Events

Professor Sekita Yoichi (Kitazato University, Japan) will give a hybrid seminar titled “Discovery of core DNA methylation for regulation of genomic imprinting by DNA methylation editing strategy”.

He will talk on a recently developed “reverse epigenetic” method.

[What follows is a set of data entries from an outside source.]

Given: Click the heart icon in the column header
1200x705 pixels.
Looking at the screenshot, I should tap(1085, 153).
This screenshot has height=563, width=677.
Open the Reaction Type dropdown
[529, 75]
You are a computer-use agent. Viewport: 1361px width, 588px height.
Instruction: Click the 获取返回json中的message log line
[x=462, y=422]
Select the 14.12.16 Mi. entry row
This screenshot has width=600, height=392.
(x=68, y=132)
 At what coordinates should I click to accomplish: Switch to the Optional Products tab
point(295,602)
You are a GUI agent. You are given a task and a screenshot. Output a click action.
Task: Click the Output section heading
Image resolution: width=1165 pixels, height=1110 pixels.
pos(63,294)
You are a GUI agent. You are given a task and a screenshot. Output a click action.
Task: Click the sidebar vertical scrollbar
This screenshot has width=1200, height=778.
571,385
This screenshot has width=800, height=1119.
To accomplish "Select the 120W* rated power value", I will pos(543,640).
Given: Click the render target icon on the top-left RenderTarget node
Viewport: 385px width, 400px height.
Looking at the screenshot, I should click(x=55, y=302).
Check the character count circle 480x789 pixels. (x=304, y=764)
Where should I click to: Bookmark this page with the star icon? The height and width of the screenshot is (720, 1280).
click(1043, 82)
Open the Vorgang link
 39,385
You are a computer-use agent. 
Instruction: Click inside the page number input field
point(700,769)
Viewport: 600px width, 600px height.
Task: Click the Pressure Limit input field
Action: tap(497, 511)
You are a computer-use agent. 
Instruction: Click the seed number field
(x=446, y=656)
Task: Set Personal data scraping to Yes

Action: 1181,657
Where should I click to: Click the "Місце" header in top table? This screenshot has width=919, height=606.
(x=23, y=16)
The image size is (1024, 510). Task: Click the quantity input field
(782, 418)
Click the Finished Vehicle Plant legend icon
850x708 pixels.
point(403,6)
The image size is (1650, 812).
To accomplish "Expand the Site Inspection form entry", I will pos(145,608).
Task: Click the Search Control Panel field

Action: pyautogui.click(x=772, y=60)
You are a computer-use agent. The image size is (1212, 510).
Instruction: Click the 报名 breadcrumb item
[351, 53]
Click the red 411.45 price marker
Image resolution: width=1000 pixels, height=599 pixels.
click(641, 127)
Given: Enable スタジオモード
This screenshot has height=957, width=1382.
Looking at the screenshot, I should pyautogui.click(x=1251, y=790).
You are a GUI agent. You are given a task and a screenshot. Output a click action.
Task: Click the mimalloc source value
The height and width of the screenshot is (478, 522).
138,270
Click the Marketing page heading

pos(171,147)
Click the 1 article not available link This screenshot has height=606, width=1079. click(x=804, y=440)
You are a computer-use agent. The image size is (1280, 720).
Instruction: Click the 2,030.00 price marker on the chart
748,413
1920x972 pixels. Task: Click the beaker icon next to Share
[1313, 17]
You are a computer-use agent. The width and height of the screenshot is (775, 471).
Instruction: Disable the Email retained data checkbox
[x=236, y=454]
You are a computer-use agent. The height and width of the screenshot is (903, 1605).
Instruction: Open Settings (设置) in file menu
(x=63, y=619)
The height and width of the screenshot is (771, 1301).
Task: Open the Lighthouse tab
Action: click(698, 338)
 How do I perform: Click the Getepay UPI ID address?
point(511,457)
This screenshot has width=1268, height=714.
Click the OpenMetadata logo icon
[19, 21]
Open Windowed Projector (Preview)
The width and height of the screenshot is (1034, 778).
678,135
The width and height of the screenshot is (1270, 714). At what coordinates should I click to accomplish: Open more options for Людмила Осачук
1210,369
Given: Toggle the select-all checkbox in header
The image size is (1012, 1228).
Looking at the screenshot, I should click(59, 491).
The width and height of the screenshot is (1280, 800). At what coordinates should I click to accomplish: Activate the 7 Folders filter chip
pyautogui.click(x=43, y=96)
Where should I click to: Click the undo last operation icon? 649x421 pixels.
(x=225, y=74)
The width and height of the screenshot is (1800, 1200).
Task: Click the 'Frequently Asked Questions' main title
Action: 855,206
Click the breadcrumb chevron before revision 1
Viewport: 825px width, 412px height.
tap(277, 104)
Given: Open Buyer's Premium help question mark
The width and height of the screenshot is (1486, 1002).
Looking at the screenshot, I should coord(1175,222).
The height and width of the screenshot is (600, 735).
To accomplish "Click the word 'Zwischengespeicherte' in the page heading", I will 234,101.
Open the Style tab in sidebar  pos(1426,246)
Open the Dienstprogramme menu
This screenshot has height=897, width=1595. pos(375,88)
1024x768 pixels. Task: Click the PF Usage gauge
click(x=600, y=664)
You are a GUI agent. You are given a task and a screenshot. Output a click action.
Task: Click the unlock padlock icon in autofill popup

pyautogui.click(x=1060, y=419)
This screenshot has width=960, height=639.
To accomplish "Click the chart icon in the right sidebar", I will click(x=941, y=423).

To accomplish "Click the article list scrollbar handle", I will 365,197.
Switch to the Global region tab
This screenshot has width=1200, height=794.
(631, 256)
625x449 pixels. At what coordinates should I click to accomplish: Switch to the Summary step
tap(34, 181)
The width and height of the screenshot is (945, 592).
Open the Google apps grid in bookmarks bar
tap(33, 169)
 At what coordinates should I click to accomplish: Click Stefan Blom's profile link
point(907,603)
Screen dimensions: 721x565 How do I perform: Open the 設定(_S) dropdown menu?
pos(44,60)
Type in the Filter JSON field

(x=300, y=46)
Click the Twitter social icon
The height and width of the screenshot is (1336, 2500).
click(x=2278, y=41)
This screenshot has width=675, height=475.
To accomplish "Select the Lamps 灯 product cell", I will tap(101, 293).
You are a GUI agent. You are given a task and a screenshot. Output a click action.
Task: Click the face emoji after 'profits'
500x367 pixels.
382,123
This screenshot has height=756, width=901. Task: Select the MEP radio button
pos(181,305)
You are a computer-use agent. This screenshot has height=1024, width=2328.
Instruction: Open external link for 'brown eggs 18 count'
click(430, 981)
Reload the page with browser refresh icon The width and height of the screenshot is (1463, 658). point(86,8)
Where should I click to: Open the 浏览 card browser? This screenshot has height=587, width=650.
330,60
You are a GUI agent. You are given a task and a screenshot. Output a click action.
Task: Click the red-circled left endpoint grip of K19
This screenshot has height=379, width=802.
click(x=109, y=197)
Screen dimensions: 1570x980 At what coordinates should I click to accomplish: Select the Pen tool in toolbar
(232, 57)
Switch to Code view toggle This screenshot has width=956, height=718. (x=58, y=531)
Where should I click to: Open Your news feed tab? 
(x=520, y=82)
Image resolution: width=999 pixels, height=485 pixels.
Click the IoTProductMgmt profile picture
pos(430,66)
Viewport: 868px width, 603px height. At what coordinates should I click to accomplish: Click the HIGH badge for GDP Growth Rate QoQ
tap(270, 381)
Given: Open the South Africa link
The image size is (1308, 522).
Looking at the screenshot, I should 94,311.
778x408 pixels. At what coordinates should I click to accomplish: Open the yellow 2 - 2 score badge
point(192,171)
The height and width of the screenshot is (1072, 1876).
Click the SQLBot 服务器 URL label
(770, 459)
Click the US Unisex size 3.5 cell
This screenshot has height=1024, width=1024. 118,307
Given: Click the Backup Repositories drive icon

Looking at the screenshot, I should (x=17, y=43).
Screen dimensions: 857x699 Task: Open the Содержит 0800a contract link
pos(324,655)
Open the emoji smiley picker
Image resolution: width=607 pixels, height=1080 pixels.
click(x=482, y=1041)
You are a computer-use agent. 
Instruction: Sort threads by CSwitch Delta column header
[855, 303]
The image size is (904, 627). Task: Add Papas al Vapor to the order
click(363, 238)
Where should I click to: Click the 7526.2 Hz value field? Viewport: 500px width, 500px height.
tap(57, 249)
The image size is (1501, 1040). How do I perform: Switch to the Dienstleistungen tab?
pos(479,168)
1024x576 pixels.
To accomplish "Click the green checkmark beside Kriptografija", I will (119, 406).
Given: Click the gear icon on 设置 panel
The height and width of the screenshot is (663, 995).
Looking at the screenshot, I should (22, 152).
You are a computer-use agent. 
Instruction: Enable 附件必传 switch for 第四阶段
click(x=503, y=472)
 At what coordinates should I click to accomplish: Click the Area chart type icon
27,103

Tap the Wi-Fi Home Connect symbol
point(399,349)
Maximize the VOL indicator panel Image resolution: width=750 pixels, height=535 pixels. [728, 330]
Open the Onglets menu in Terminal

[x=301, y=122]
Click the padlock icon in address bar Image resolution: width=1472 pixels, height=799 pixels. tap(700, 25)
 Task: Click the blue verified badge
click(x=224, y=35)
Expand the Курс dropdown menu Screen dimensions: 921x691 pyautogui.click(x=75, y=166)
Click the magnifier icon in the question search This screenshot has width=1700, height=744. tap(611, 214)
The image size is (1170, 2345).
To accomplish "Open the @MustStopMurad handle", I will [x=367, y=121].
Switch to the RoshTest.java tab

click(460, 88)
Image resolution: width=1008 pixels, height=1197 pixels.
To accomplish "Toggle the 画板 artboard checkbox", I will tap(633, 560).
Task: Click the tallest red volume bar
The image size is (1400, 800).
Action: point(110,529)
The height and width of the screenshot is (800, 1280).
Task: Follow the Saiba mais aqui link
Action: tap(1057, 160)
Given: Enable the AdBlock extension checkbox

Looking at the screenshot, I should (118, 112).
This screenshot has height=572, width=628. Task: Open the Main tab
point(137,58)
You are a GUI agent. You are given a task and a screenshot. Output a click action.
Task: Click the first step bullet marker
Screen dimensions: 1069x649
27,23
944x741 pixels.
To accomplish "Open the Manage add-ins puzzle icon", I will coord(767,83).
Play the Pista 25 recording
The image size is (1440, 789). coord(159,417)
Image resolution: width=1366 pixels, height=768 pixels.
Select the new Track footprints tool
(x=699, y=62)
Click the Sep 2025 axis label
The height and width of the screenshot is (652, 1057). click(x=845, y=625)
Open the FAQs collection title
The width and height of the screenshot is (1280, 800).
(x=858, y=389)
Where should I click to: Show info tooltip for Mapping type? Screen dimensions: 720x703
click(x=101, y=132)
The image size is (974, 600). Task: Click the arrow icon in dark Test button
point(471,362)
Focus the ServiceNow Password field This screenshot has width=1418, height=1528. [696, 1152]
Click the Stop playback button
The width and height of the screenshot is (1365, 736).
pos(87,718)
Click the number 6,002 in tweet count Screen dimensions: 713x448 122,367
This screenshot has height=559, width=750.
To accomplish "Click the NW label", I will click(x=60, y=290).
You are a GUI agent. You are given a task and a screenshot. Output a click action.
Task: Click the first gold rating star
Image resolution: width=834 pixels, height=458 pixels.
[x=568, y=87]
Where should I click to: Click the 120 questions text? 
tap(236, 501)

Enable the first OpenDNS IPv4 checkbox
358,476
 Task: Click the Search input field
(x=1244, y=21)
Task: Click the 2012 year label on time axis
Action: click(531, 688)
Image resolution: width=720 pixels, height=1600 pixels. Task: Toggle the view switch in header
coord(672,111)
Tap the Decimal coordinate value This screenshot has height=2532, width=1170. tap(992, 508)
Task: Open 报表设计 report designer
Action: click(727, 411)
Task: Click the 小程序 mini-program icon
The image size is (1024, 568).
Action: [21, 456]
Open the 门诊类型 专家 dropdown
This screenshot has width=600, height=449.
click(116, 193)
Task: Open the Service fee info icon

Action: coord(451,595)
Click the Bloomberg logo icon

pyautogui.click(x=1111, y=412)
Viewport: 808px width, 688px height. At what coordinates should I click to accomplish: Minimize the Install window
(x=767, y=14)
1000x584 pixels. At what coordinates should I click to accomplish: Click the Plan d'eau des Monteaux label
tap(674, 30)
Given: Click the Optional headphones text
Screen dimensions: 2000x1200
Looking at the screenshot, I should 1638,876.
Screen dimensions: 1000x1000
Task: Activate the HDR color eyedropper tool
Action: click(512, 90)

Please also see the following information and let me know if you would like to discuss with him remotely or in person (juzoh.umemori@helsink.fi).

Abstract

DNA methylation is a pivotal element for epigenetic regulation, along with histone modifications.  Parent-origin-specific monoallelic expression of imprinted genes are regulated by a cis-regulatory element called imprinting control region (ICR) whose DNA is differentially methylated between alleles. Dlk1-Dio3 imprinted domain is associated with perinatal development including human pediatric diseases: Kagami-Ogata and Temple syndromes. We investigated the role of DNA methylation at the ICR of Dlk1-Dio3 imprinted domain, IG-DMR, by using CRISPR/Cas9-based site-specific DNA methylation editing tools. We revealed that the DNA methylation state at a specific site but not other sites in IG-DMR controls the entirety of the domain spanning approximately 860 kb. In this seminar, I will introduce the strategy and achievement of a DNA methylation editing experiment, and discuss the potential of reverse epigenetics that is epigenotype to phenotype study.

Selected publications

1. Epigenome editing reveals core DNA methylation for imprinting control in the Dlk1-Dio3 imprinted domain. Kojima S, Shiochi N, Sato K, Yamaura M, Ito T, Yamamura N, Goto N, Odamoto M, Kobayashi S, Kimura T, and Sekita Y. * Nucleic Acids Research 50(9): 5080-5094, 2022.
2. AKT signaling is associated with epigenetic reprogramming via the upregulation of TET and its cofactor, alpha-ketoglutarate during iPSC generation. Sekita Y, Sugiura Y, Matsumoto A, Kawasaki Y, Konno R, Akasaka K, Shimizu M, Ito T, Sugiyama E, Yamazaki T, Kanai E, Nakamura T, Suematsu M, Ishino F, Kodera Y, Kohda T, and Kimura T. Stem Cell Research & Therapy 12(1): 510, 2021.
3. Reprogramming of germ cells into pluripotency. Sekita, Y., Nakamura, T., and Kimura, T. World J. Stem Cells, 8 (8): 251-259, 2016.
4.  Role of retrotransposon-derived imprinted gene, Rtl1, in the feto-maternal interface of mouse placenta. Sekita, Y., Wagatsuma, H., Nakamura, K., Ono, R., Kagami, M., Wakisaka, N., Hino, T., Suzuki-Migishima, R., Kohda, T., Ogura, A., Ogata, T., Yokoyama, M., Kaneko-Ishino T., and Ishino, F. Nature Genetics, 40: 243-248, 2008.
5.  Identification of deletions and epimutations in the human chromosome 14q32.2 imprinted region in individuals with paternal and maternal upd(14)-like phenotypes. Kagami, M.*, Sekita, Y.*, Nishimura, G., Irie, M., Kato, F., Okada, M., Yamamori, S., Kishimoto, H., Nakayama, M., Tanaka, Y., Matsuoka, K., Takahashi, T., Noguchi, M., Tanaka, Y., Masumoto, K., Utsunomiya, T., Kouzan, H., Komatsu, Y., Ohashi, H., Kurosawa, K., Kosaki, K., Ferguson-Smith, A.C., Ishino, F., and Ogata, T. Nature Genetics, 40: 237-242, 2008.